Despite Lewis Hamilton leading Mercedes to a one-two victory, the Russian Grand Prix was a validating weekend for Ferrari, Charles Leclerc’s dominant pole verifying updates to the SF90 were curing the aerodynamic problems that left it unable to fight for the championship.
But no sooner was one problem fixed than another had emerged. Equipped with race-winning machinery, the simmering rivalry between Leclerc and Sebastian Vettel finally began boiling over.
Though Leclerc started on pole, Vettel’s third-place grid spot was the place to be at lights-out. The run to the first braking zone is almost 900 metres, and the German tucked into his teammate’s slipstream to slingshot past second-placed Hamilton and comfortably into the lead.
It had all been part of Ferrari’s plan. It knew it had the car to beat Mercedes, so it had brokered an agreement for Leclerc to draft Vettel off the line. Once the red cars were in one-two formation, Vettel would let Leclerc back into the lead.
That was the plan anyway.
The call came on lap six, but Vettel rebuffed. “I would have got him anyway,” he said, protesting that the pre-race agreement was void. “Let’s break away [from Mercedes] for another two laps and let me know.”

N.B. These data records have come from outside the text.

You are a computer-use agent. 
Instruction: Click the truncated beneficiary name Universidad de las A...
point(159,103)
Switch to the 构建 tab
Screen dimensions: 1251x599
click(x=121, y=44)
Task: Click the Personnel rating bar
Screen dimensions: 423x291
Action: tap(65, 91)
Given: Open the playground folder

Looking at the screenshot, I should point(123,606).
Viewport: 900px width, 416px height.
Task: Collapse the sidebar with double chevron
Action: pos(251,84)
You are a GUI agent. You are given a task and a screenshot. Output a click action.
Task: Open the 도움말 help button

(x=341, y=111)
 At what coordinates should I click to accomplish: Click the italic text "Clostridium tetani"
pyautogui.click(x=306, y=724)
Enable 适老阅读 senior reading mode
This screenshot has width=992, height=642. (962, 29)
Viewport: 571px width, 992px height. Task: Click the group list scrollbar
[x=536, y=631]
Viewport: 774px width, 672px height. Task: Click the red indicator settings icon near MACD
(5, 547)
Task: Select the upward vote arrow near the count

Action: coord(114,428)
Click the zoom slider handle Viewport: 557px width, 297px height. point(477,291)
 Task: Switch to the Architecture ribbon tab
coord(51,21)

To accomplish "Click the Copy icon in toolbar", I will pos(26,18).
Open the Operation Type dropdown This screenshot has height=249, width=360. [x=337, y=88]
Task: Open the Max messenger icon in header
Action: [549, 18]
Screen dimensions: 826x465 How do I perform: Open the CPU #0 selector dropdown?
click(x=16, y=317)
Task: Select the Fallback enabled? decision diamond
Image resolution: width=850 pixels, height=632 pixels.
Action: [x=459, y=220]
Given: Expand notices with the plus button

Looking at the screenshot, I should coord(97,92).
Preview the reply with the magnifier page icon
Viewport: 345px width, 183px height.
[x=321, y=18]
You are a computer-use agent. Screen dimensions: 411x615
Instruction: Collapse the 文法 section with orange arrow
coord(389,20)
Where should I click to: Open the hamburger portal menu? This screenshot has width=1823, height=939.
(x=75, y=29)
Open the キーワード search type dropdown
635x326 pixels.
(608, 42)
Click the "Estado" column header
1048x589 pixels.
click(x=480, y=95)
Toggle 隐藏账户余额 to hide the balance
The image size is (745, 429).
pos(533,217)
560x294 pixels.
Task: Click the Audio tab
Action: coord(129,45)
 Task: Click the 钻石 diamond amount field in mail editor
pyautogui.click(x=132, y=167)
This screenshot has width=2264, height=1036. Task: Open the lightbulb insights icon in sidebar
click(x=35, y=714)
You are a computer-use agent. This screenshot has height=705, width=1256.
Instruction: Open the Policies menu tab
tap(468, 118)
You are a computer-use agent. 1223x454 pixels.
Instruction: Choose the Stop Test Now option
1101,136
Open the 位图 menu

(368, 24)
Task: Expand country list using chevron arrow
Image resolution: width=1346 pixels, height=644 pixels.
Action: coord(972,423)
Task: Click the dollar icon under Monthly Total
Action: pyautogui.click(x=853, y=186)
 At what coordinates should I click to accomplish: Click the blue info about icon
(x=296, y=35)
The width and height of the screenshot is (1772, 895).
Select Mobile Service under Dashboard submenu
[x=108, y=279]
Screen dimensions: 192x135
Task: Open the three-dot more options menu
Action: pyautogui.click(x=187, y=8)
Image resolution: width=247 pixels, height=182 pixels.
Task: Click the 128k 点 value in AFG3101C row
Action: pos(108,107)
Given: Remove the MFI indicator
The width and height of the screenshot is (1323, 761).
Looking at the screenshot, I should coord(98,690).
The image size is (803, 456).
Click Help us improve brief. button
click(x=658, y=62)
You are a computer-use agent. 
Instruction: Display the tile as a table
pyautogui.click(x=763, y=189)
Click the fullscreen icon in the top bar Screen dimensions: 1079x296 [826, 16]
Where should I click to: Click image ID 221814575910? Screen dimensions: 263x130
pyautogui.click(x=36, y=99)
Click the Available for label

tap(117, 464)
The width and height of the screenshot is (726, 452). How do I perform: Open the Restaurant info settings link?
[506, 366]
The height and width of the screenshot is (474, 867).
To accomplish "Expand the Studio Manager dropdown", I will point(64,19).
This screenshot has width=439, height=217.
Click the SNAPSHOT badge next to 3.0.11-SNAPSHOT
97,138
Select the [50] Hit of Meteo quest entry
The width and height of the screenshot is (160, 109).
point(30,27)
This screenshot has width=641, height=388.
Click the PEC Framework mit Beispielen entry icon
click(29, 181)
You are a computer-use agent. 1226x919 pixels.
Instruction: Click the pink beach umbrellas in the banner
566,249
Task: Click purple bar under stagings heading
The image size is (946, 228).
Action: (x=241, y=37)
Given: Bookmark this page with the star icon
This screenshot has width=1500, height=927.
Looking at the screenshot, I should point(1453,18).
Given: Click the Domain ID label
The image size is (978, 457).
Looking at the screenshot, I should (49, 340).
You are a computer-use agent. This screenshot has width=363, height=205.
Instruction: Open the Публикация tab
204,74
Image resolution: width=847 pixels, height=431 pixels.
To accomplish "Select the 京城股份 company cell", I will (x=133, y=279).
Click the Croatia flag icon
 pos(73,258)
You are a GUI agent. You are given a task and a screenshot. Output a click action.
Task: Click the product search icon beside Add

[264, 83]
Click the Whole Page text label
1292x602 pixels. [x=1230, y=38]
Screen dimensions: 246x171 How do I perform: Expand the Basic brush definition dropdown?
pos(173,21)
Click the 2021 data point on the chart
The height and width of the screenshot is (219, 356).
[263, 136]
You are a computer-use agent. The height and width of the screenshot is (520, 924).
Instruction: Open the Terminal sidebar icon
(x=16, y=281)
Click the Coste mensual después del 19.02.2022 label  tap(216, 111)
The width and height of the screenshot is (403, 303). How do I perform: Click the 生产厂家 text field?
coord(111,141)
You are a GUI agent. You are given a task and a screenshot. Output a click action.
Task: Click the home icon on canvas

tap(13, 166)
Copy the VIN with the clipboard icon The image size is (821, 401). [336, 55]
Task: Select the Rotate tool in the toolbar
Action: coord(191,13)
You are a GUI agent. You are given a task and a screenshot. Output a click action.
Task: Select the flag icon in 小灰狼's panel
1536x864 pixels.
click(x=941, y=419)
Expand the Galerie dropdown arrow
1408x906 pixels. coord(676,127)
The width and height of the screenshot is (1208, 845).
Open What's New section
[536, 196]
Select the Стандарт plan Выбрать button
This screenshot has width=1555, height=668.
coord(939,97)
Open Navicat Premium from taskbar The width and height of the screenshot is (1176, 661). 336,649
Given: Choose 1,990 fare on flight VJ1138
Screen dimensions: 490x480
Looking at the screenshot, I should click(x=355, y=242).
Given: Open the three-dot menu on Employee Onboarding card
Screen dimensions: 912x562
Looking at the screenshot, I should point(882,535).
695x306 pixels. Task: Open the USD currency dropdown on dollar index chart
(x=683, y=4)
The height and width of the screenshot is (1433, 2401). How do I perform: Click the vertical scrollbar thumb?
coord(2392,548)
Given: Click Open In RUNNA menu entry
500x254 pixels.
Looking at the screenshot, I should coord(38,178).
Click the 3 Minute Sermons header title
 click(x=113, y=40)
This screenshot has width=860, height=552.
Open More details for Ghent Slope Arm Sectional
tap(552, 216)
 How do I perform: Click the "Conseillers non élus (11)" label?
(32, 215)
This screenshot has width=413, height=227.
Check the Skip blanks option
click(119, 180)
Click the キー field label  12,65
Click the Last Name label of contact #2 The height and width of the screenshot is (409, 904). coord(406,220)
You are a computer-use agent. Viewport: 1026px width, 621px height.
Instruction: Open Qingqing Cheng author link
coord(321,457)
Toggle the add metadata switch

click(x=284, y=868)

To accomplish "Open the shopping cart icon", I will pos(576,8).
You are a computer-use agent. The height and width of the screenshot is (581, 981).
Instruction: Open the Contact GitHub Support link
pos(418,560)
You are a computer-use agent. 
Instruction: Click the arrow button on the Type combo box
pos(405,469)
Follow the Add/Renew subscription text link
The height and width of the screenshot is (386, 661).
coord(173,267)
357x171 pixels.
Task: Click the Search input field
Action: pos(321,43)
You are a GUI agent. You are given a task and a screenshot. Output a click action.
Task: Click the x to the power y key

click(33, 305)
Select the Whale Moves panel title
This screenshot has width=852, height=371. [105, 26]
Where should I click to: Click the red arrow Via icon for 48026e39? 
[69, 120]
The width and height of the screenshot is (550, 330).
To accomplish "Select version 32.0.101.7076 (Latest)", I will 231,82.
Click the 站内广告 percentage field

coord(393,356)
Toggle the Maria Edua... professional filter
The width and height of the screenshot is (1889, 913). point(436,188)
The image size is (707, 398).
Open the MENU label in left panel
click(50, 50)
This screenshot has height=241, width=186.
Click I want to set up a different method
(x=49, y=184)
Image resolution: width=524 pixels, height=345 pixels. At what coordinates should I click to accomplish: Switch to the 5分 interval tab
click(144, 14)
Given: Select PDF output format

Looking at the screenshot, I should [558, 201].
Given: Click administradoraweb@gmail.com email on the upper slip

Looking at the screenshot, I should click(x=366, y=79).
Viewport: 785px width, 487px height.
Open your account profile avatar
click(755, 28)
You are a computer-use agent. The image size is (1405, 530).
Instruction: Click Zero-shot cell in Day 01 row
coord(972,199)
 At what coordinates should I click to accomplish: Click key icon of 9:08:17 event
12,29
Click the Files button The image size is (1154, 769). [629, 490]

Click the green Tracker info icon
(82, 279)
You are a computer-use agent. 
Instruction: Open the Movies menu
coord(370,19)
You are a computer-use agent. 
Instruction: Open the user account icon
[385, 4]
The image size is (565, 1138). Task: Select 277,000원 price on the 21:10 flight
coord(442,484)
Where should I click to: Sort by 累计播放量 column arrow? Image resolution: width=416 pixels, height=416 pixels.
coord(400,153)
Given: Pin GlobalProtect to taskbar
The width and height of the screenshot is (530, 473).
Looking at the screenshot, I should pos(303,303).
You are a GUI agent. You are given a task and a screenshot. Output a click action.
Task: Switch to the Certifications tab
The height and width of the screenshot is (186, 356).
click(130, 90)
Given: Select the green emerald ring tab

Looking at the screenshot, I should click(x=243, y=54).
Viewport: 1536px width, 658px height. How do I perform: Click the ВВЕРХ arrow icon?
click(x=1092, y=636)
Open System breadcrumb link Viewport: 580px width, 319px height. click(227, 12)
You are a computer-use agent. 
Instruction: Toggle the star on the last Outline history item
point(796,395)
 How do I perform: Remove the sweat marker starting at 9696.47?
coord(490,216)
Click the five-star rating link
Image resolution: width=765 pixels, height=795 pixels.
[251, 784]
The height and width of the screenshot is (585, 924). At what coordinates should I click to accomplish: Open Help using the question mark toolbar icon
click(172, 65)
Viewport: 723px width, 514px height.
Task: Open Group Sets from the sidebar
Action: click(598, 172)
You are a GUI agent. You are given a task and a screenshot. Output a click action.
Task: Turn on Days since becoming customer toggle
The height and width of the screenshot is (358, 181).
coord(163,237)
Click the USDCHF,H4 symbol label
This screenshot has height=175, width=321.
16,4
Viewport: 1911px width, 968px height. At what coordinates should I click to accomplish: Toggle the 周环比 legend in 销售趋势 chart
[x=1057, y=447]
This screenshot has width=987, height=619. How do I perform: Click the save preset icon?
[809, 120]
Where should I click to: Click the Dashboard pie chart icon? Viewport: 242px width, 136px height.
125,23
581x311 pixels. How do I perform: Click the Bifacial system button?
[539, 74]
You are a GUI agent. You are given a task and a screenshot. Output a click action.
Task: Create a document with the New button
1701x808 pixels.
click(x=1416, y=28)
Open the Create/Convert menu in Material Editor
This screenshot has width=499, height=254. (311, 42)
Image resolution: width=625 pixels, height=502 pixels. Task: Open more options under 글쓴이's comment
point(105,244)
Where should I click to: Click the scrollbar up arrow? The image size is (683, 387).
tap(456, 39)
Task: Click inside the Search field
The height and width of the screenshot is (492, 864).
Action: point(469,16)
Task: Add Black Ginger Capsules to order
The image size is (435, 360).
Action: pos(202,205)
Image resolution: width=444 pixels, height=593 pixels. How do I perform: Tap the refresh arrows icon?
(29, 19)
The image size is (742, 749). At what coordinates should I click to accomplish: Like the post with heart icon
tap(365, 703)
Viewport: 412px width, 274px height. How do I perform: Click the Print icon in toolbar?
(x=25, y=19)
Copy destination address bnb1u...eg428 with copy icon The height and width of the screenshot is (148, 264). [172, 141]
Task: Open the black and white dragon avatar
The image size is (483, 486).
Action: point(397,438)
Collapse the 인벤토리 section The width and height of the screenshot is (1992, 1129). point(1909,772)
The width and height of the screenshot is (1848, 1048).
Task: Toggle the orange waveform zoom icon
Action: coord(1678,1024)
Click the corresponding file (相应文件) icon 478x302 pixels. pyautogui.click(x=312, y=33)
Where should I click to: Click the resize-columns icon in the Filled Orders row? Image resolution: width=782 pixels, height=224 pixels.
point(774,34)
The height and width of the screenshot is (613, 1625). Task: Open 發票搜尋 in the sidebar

But the team wasn’t buying it, and he was called several more times to comply. The reply came for Leclerc to catch up to him, but all the while he pressed on, knowing that following closely in his dirty air around the semi-street circuit would be difficult.
Perhaps alive to the public perception that the pit wall had lost control of its driver and otherwise apparently powerless, sporting director Laurent Mekies intervened and ordered his drivers to hold station.
Leclerc, having had victory in Singapore snatched from him by a strategy that put Vettel on the top step, recorded his disappointment.
“You put me behind,” he said. “I respected everything.
“I gave him the slipstream no problems. Then I tried to push at the beginning of the race. No problem. Manage the situation.”
With a mutiny on its hands, Ferrari resorted to pit strategy. It brought Leclerc in on lap 22 for fresh rubber, and though Vettel complained his tyres were also worn, he was left out until lap 26, by which time the Monegasque had made up enough time to stay ahead when the German exited pit lane.
The team later denied this was deliberate, but it didn’t matter in the end anyway - a power unit failure forced Vettel to retire on-track shortly after his stop, and with the virtual safety car deployed Hamilton was able to make his sole pit stop from the lead without losing position. Ferrari had stumbled to another defeat.
The loss was bitter, but more troubling was Vettel’s apparent act of insubordination. That the matter didn’t come to a head on track due to a technical failure surely only delayed the internal confrontation required to settle the volatile power dynamics inside the team.
“We need to trust each other, Seb and myself,” Leclerc said afterwards. “it’s usually important for the benefit of the team in some situations to know that you can count on the other car and vice versa.
“Yes, the trust is still here.”
Ferrari knew when it signed Leclerc it was risking pitting two alpha drivers against each other for leadership of the team, but few expected the 32-year-old Vettel to have his throne threatened so quickly by the 21-year-old in his sophomore F1 season.
How the Scuderia resolves the struggle between its present and its future is anyone’s guess, but a lasting resolution will be critical if Ferrari is to contend for a title in 2020.